Geplaatst op zondag 8 juli 2018 om 16:00

Een simpel dialectwoord om een beetje tijd uit te drukken; je vindt het in een strook van West- naar Oost-Nederland; in de 19e eeuwse Achterhoekse woordverzameling van J.H. Gallée en in alle Liemerse dialectwoordenboeken – maar waar het vandaan komt is een raadsel dat nergens opgelost wordt.

Uiteraard kent het woord ook andere betekenissen: ‘De hort op zun’ betekent onderweg of zelfs ook er vandoor zijn. ‘hort (huert) sijn’ betekende tot in de 17e eeuw ‘weg zijn’. Als je iets met ‘horten en stoten’ vertelt, spreek je met haperingen. ‘Hort’ en ‘stoot’ betekenen hier feitelijk hetzelfde. ‘Hort’ is het Oudfranse en ook Middelnederlandse woord voor ‘stoot’ en dat heeft zeer waarschijnlijk weer Latijnse wortels.

Wat nu de verbinding van ons tijd-woord ‘ho(r)t’ met deze laatste betekenissen is, wordt in de literatuur maar steeds niet duidelijk.

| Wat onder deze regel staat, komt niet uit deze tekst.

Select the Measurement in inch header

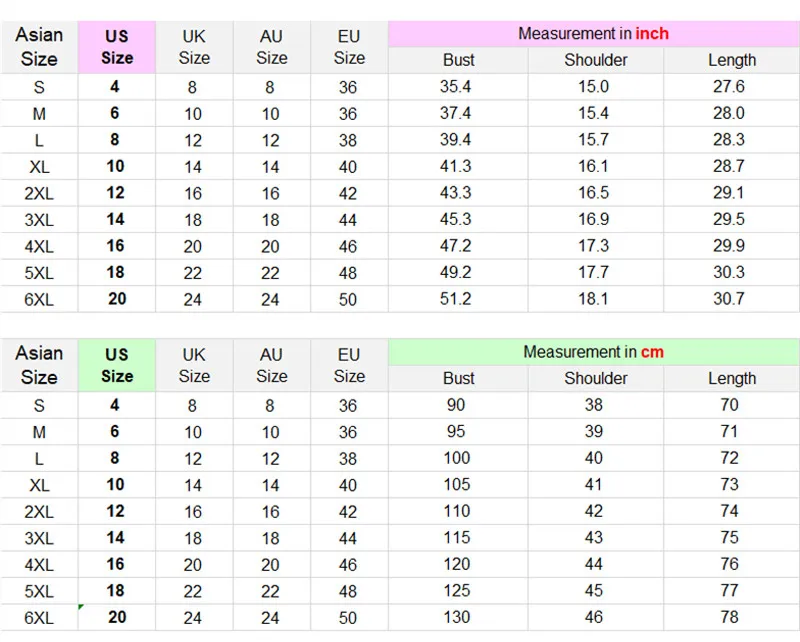point(593,34)
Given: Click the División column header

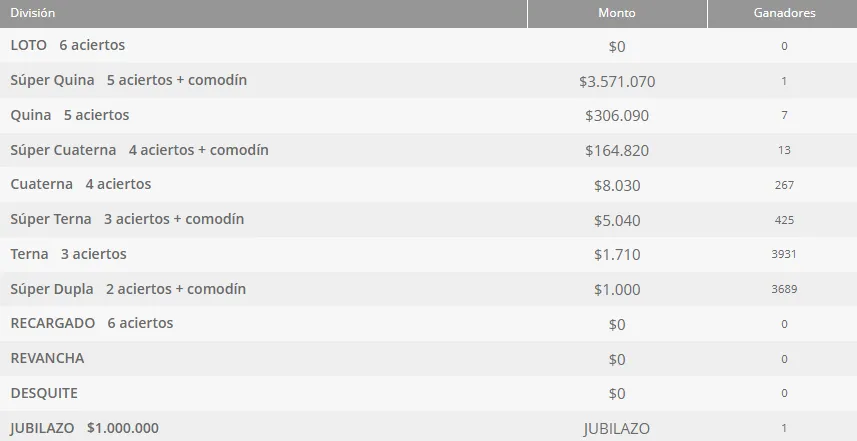Looking at the screenshot, I should tap(33, 13).
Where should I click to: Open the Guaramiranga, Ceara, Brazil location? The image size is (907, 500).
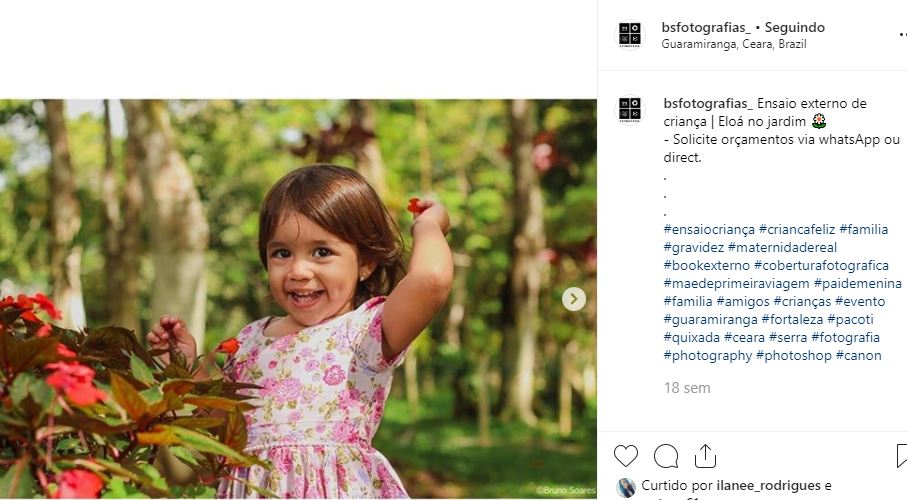[733, 44]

Ook de anders zo behulpzame etymologiebank.nl brengt ons niet verder.

Een klein in 2011 verschenen ‘Boekske van de Aolburgse Taol’ uit het grensgebied van Gelderland en Brabant geeft een suggestie die weliswaar nergens geverifiëerd kan worden, maar die ik toch graag noem, gewoon omdat het plausibel klinkt. Het woord ‘hortje/hötje’ zou van het Franse ‘heure’ (tijd, uur) kunnen afstammen. Dat op zijn beurt komt dan weer van het gelijkbetekenende Latijnse ‘hora’.

Grappig is hierbij wel de vaststelling dat het Nederlandse woord ‘poosje’ zelf ook van het Frans en daarachter van het Latijn is afgeleid. Het Oudfranse ‘pose’ en het Latijnse ‘pausa’ betekenen ‘onderbreking/rust’, verpozing dus. Dit is precies het huidige Franse/Nederlandse/Duits woord ‘pause/pauze’.

Zijn we er nu uit? Ik vrees dat dialectologen hier nog een ‘hötje’ naar moeten zoeken!